DATA LISTING below:

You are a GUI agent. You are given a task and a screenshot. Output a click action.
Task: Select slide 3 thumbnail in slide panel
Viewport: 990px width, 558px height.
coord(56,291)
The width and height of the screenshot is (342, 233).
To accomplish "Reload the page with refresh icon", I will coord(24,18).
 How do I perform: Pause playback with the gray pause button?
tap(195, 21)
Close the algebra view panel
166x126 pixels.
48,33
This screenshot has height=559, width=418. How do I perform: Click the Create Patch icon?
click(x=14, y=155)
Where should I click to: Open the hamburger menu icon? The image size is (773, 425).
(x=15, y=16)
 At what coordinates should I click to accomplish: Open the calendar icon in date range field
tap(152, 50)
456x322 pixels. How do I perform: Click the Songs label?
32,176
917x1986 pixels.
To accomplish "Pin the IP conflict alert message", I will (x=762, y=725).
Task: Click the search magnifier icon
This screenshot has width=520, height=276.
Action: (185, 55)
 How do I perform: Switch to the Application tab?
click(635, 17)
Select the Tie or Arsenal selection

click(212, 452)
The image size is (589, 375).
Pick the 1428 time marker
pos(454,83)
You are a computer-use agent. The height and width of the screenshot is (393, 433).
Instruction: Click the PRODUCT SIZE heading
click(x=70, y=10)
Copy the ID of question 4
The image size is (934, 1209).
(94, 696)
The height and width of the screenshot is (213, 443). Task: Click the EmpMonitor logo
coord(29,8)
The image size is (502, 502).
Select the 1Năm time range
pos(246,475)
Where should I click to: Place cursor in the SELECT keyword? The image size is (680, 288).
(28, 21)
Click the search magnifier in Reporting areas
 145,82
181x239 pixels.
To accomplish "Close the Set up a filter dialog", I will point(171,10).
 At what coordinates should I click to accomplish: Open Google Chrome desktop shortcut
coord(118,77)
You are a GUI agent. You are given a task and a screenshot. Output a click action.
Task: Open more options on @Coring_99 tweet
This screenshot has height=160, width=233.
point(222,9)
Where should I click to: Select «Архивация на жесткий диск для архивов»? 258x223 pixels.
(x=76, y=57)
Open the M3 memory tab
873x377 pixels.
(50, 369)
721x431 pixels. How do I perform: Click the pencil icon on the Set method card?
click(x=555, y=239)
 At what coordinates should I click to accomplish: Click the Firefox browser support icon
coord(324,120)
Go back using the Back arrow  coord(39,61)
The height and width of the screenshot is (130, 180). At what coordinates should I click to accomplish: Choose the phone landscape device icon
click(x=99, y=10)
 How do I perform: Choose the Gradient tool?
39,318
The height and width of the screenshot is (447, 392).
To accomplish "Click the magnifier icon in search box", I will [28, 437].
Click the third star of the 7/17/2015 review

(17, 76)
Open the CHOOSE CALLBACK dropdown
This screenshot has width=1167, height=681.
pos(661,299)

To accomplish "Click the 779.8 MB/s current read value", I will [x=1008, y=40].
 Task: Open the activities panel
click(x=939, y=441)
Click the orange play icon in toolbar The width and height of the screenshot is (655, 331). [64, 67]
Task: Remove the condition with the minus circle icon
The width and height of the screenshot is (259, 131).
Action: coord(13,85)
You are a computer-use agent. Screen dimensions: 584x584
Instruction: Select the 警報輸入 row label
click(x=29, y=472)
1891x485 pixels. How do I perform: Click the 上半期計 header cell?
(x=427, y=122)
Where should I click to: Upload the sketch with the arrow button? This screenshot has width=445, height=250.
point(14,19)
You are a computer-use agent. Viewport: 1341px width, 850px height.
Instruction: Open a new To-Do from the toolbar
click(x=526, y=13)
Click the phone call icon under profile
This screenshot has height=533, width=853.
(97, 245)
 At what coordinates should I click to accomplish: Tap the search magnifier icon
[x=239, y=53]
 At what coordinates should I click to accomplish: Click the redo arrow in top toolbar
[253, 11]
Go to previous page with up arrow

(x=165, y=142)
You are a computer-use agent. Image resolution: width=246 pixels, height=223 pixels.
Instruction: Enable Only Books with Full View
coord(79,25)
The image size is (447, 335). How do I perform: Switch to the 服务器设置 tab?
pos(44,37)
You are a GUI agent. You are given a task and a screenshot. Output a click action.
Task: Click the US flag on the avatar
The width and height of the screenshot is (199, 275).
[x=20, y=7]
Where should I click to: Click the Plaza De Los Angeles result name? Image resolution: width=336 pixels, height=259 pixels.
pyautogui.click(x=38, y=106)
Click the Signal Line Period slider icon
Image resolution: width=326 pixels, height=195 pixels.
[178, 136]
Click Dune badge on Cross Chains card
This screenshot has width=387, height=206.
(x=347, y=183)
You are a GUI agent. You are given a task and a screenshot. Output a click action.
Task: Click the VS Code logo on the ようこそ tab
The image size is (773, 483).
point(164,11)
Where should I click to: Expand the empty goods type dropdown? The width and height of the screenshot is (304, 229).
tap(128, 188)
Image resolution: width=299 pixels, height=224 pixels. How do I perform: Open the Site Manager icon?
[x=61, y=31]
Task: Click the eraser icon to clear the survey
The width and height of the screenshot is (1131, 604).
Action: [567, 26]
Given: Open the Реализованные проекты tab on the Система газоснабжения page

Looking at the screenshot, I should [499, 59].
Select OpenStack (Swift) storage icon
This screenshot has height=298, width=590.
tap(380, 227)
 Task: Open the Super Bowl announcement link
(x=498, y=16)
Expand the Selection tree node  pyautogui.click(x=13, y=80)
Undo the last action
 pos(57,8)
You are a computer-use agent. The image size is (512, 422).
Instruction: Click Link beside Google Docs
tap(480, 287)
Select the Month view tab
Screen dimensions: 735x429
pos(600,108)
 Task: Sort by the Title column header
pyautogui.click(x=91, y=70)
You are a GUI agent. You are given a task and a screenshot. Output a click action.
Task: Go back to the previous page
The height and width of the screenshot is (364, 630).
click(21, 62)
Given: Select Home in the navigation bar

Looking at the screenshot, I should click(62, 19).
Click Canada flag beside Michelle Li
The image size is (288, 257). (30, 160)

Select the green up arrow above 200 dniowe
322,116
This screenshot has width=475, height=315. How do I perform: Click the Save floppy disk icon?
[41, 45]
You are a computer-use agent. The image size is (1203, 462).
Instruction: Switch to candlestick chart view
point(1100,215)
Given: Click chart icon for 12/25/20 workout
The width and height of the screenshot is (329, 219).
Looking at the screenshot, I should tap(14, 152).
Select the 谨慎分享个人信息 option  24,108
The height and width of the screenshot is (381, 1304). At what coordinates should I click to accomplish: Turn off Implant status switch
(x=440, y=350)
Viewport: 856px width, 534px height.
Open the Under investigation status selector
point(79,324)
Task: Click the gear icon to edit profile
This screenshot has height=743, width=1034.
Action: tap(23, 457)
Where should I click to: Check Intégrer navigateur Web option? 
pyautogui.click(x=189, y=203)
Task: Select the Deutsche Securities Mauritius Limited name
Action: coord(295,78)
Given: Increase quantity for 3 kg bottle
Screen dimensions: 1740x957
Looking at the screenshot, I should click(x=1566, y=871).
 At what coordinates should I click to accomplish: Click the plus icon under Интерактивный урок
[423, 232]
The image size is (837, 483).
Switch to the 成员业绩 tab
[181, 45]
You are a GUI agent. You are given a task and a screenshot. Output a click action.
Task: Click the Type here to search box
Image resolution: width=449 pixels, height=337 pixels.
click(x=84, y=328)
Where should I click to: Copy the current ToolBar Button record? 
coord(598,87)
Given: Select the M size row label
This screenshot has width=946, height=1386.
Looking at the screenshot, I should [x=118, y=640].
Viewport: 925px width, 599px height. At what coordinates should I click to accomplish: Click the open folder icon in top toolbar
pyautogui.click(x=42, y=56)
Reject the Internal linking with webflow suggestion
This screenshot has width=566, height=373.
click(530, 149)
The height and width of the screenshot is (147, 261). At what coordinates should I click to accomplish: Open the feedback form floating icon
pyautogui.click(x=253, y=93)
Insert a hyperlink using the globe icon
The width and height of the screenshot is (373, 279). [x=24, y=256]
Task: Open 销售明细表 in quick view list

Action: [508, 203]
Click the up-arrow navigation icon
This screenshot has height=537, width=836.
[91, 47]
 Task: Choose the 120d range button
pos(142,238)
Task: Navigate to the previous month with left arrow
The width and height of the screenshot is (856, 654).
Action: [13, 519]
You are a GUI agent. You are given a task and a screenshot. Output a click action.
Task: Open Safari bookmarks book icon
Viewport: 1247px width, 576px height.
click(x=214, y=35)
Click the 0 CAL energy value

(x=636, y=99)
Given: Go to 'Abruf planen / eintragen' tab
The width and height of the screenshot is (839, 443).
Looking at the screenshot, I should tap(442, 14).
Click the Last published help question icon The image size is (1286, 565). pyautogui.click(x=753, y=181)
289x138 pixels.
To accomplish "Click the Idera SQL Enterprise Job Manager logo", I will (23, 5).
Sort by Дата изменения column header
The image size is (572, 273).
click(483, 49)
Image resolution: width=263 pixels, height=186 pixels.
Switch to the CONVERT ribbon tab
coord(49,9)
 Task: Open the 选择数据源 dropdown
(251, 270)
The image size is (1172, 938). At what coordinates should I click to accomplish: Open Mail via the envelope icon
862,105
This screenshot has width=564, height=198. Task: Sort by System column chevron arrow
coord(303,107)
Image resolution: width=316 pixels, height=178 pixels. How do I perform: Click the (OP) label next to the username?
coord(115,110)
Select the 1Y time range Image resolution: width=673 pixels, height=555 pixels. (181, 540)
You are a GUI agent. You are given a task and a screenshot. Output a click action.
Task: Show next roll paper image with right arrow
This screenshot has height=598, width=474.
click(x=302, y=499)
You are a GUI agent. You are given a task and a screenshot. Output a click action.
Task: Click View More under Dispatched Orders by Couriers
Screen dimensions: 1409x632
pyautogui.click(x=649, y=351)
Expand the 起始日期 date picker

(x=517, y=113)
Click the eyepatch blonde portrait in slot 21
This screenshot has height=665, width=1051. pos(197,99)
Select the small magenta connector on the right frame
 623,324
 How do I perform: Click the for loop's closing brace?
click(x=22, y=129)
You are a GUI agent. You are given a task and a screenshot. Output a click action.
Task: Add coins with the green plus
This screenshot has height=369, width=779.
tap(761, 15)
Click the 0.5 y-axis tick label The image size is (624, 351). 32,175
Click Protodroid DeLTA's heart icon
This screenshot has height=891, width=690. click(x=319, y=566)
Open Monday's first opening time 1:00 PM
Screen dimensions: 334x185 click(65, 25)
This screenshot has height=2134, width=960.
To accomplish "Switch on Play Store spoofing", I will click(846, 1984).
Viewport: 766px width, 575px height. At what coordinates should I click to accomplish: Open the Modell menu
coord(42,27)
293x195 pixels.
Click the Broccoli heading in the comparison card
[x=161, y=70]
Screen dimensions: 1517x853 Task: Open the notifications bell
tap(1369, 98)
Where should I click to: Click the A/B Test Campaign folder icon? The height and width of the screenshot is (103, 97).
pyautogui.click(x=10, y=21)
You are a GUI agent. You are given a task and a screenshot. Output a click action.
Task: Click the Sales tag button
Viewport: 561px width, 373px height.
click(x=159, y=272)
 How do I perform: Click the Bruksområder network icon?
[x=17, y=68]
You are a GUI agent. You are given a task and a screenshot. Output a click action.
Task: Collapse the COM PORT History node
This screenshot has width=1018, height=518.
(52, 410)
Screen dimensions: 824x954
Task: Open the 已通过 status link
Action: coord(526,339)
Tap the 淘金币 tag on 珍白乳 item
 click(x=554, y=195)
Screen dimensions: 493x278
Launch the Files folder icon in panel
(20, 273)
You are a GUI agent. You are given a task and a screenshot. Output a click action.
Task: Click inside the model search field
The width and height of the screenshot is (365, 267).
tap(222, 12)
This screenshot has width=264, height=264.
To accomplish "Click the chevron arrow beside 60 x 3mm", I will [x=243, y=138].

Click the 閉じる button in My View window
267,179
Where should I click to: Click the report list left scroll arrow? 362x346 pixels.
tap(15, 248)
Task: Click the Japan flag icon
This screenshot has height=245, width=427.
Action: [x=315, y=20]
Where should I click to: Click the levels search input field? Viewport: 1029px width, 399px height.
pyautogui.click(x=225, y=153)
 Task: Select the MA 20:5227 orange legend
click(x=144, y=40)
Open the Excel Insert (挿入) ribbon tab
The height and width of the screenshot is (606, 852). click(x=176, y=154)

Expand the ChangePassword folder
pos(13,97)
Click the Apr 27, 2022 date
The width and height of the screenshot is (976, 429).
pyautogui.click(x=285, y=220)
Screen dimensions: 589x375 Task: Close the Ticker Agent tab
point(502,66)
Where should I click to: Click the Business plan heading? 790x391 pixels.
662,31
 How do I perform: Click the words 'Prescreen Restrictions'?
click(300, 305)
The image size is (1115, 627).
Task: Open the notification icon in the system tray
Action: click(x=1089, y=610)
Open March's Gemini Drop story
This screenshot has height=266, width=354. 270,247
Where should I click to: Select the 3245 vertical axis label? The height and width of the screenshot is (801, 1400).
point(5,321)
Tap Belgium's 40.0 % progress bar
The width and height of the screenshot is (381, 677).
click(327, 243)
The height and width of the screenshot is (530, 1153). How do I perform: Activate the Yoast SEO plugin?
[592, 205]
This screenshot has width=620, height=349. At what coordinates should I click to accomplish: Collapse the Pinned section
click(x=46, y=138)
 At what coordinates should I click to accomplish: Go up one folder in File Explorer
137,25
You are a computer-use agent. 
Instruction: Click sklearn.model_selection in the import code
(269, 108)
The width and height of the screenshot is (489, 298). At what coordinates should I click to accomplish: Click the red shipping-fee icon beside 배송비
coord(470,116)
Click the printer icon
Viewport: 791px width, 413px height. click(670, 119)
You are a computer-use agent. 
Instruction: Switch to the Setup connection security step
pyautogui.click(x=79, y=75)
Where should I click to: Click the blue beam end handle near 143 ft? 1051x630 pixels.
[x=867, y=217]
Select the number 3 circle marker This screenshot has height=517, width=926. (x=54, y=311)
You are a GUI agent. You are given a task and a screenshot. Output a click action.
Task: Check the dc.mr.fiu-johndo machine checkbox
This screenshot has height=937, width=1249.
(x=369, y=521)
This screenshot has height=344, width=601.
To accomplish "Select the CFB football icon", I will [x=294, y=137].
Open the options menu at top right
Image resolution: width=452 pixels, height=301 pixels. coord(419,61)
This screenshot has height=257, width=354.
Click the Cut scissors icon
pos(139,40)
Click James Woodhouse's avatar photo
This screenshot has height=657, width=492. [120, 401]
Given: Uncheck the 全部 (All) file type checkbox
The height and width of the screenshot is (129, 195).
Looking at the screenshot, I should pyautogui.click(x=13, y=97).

End of DATA LISTING.

#### [WHAT IS REQUIRED]
Only the lines above from the one with "Open March's Gemini Drop story" through the one with "Tap Belgium's 40.0 % progress bar" should be duplicated, character for character.

#### [OUTPUT FOR THIS EXERCISE]
Open March's Gemini Drop story
This screenshot has height=266, width=354. 270,247
Where should I click to: Select the 3245 vertical axis label? The height and width of the screenshot is (801, 1400).
point(5,321)
Tap Belgium's 40.0 % progress bar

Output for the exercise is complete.